Strong

I would be strong, for there is much to suffer

This is the third message in a series based on a poem written in 1905 as a Christmas present for the poet’s mother. The poem later became a song, a hymn in fact, which is how I found it, while perusing the pages of an old Baptist hymnal. I was not familiar with the melody and until I made use of the wonders of the internet to access an on-line performance by the late actress, Gale Storm, I had never heard it sung before.

The poem is a son’s promise to his mother to faithfully adhere to the spiritual standards she must have imparted to him during his childhood. Its construction is a series of one-line statements about character, which makes it an unusual inclusion in the type of songbook typically focused on praise and adoration of a majestic deity.

I found the poem convenient for helping me to maintain a consistent writing discipline by drafting and posting weekly messages on my website. My strategy is to simply follow the introspective path of the poem’s author, Harold Arnold Walter, using his character qualities and reason for nurturing them as the inspiration for composing my own say about these same precepts.

The quote shown above is the third line of the poem’s first stanza, pledging to be strong – which I take to mean in character more than a statement about physical strength. From what little I have learned about Walter, he was not strong physically and died at an early age from complications arising from a weak heart. Strength in his reasoning was likely moral as it follows the first two points he made of being true and pure.

With each character trait stated in his poem, Walter provides a reason for its significance to him. Here he is concerned about the need to prepare for hard times, expressed in the words there is much to suffer. We all endure difficulties. It is a given about being alive. We might agree that much of what we endure is inconvenient. But an honest assessment would cause us to admit that few of us truly suffer as we cope with many mundane aspects of our day-to-day existence.
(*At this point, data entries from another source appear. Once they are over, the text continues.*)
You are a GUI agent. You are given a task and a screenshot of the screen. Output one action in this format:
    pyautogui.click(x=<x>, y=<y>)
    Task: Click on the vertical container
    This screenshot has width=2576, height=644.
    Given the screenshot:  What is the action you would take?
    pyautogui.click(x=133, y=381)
It is possible that Walter, a theology major at Princeton, was using the word suffer in terms of its use in the King James Bible he studied, where it meant allow. In the KJV Jesus is quoted as saying, “Suffer the little children to come unto me.” He was telling his followers to allow the little ones to come near. They were not a nuisance from his perspective. Rather they were the perfect example of faith as seen in their childlike trust of someone who exhibited unconditional love and kindness.

There is much we allow by virtue of having no control over the circumstances we encounter. If so, then that quality of moral strength in our character allows us to respond to those situations in keeping with the other virtues we try to cultivate, those qualities Walter wrote about in the rest of his poem, which we will continue to follow as time permits.